The NHS is committed to offering tailored care and support to each individual living with and beyond cancer. This is known as a personalised care and support plan.

Personalised cancer care means providing patients with access to care and support that meets their individual needs – from the moment they receive their cancer diagnosis – so that they can live as full, healthy and active a life as possible. This can include helping people to access financial, emotional, psychological and social support as well as providing them with information on managing their lifestyle, treatments and therapies available.
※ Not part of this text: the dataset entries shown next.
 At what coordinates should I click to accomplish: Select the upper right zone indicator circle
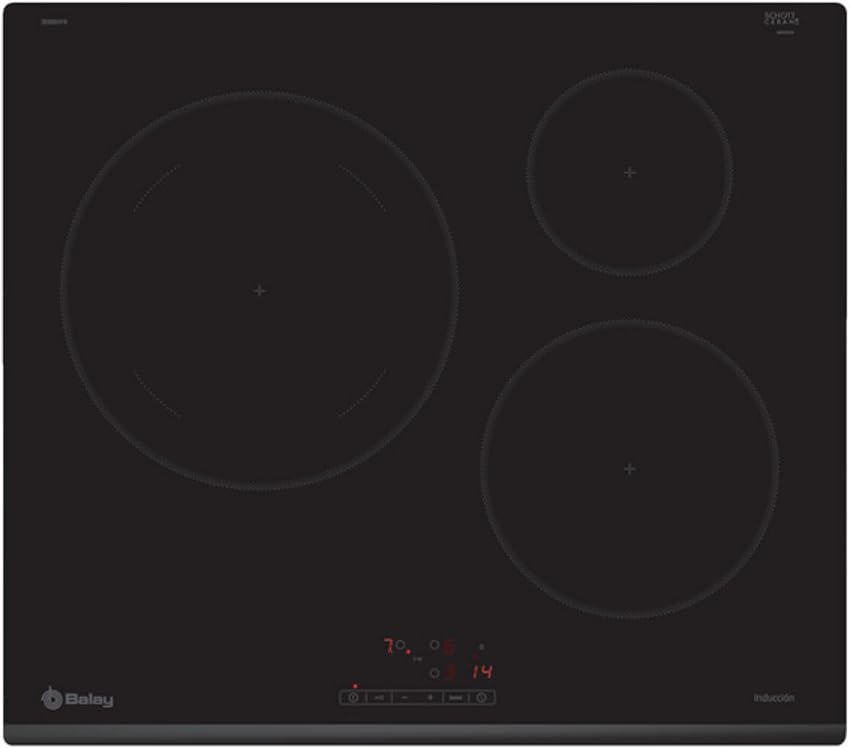click(x=435, y=645)
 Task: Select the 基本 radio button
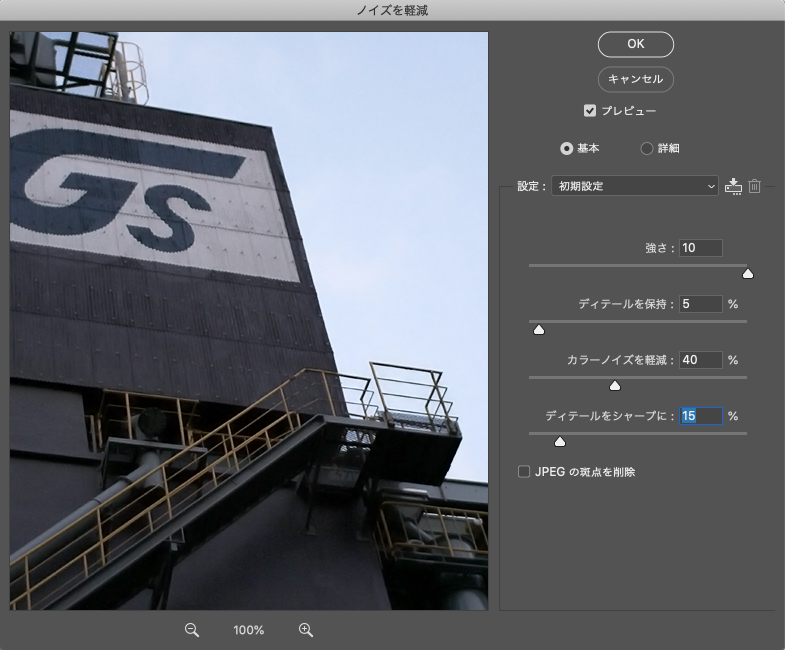tap(567, 148)
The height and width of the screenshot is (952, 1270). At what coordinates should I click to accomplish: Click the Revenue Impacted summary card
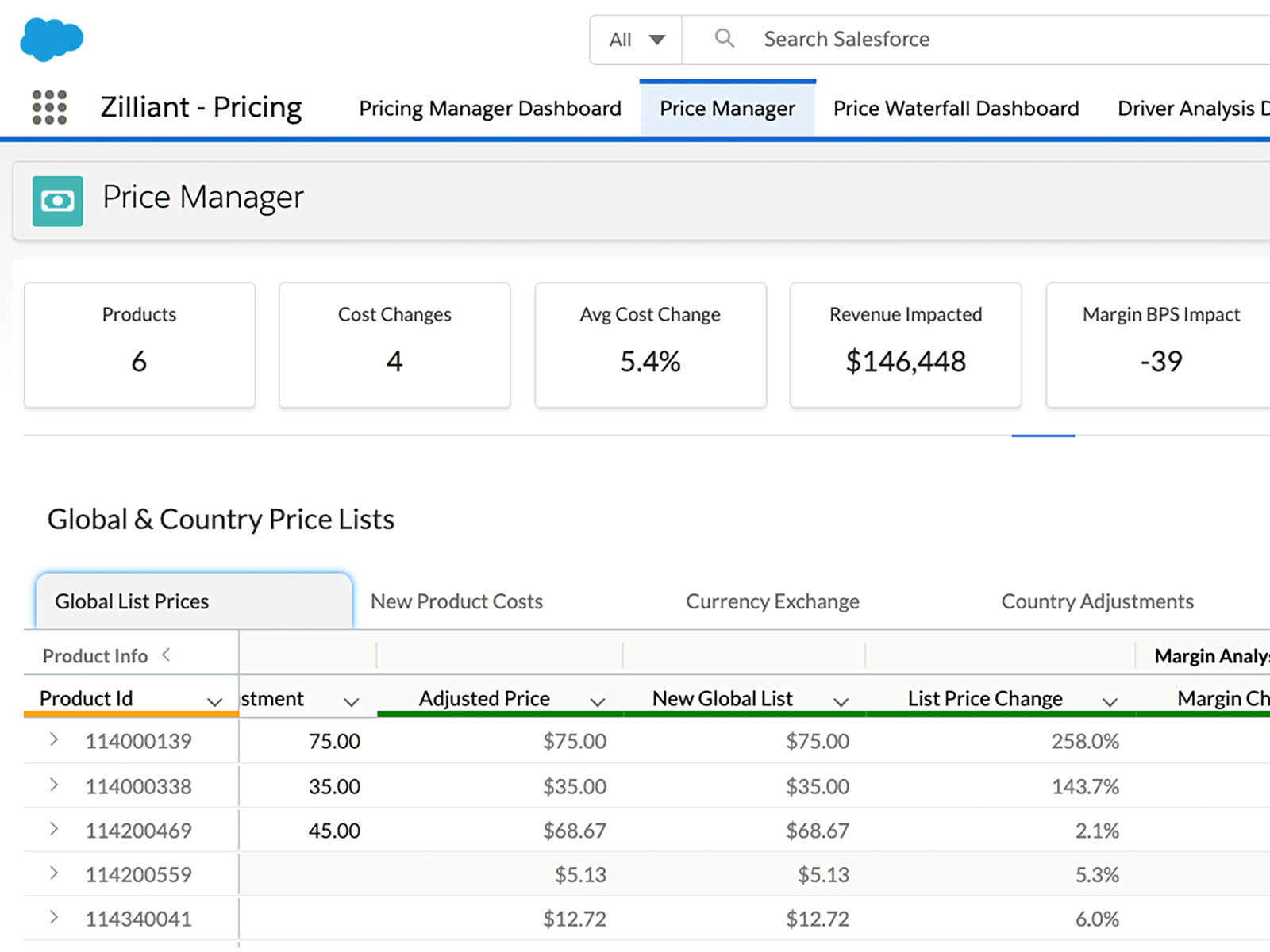click(x=906, y=345)
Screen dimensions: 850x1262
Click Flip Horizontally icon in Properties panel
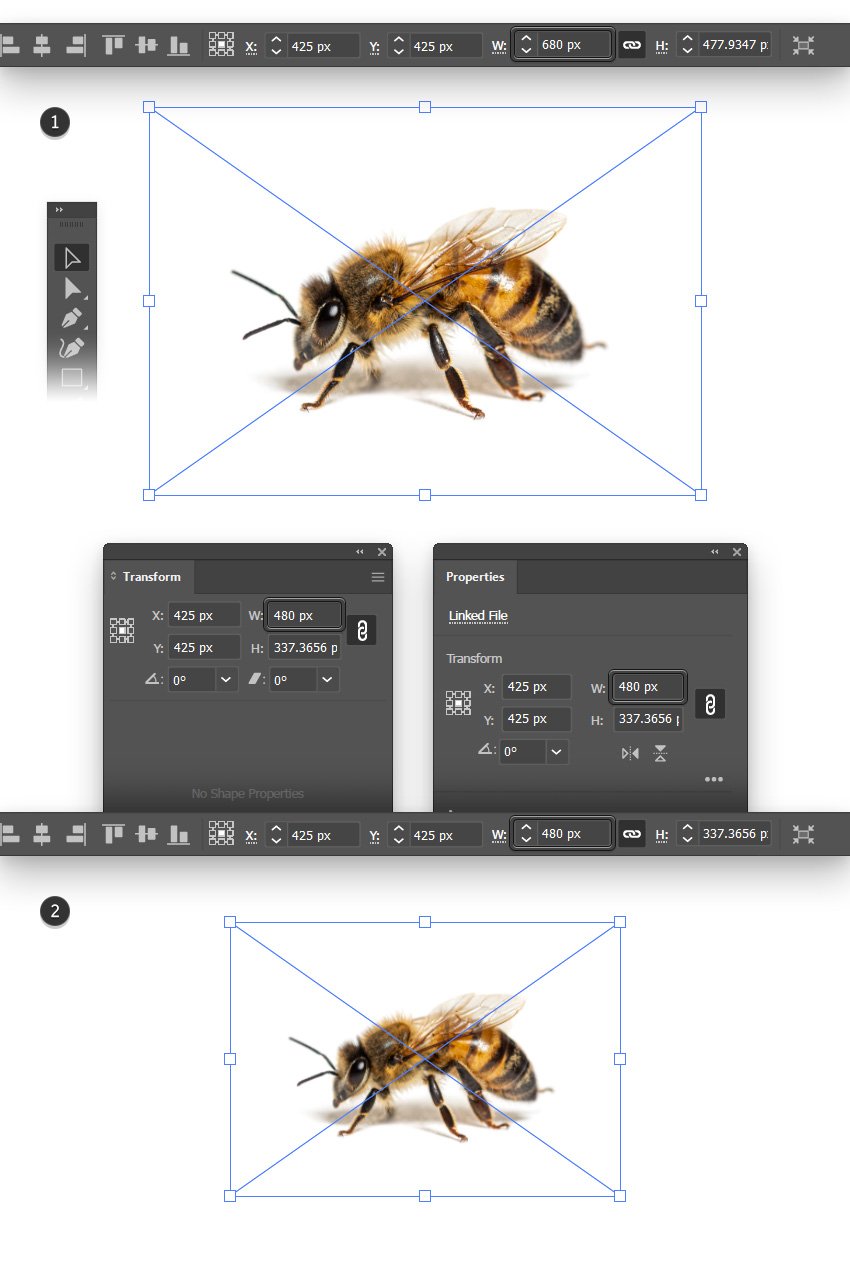(630, 753)
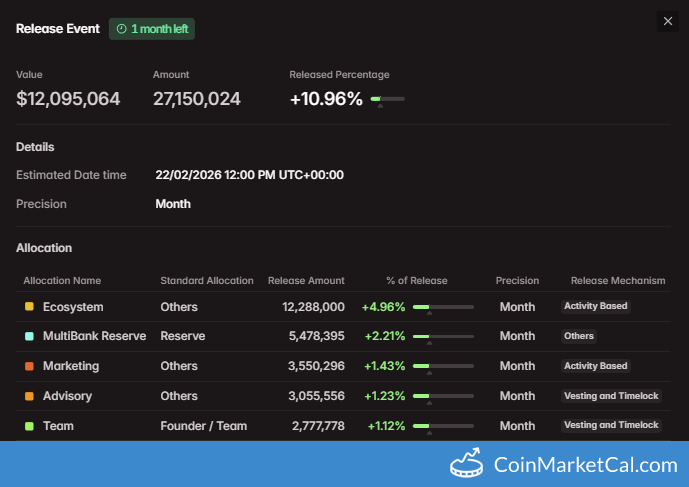The image size is (689, 487).
Task: Click the Advisory orange color swatch
Action: (x=29, y=396)
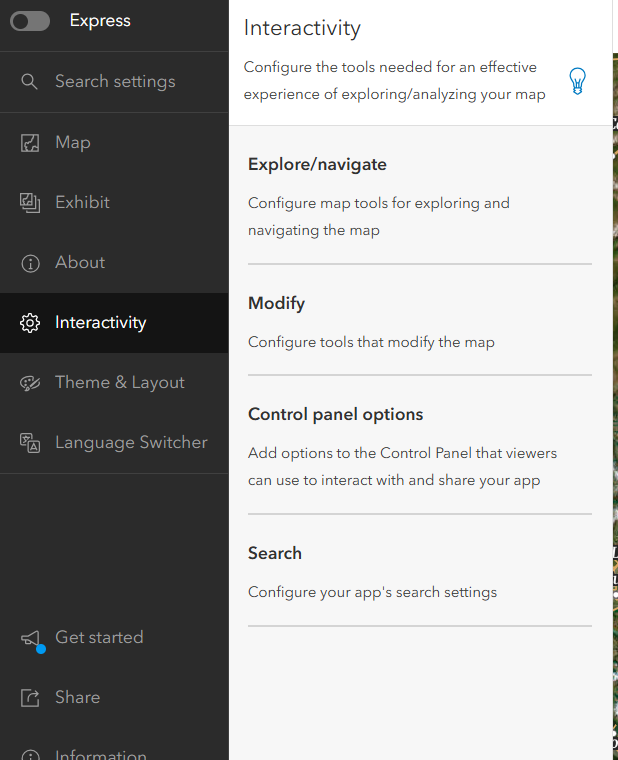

Personalised care should include:

  • Holistic needs assessment (HNA), a questionnaire to help you and your medical team work together to identify and address any practical, financial, physical, emotional and social needs you might have. 
  • Treatment summary, which your medical team completes. This outlines your diagnosis and treatment, as well as its possible side effects and late effects. It should also tell you what symptoms you should look out for and who to contact if you notice them, including an out-of-hours number. The summary should outline your follow-up plan and any lifestyle recommendations, for example about diet and exercise.
  • Cancer care review, which is a discussion that you have with your GP or a GP surgery practice nurse. It’s an opportunity to check in about any medical needs you might have and to talk about any points raised in your holistic needs assessment. You could also find out about any financial support available to you, including prescription charge exemptions.
  • Health and wellbeing events, which aim to help people affected by cancer and their families live well. An example of a health and wellbeing event is our Live your Life programme.

You can read more about personalised care on the NHS website. You might also be interested in our podcast about enhanced supportive care, an approach that aims to help address the physical and psychological effects of living with lymphoma.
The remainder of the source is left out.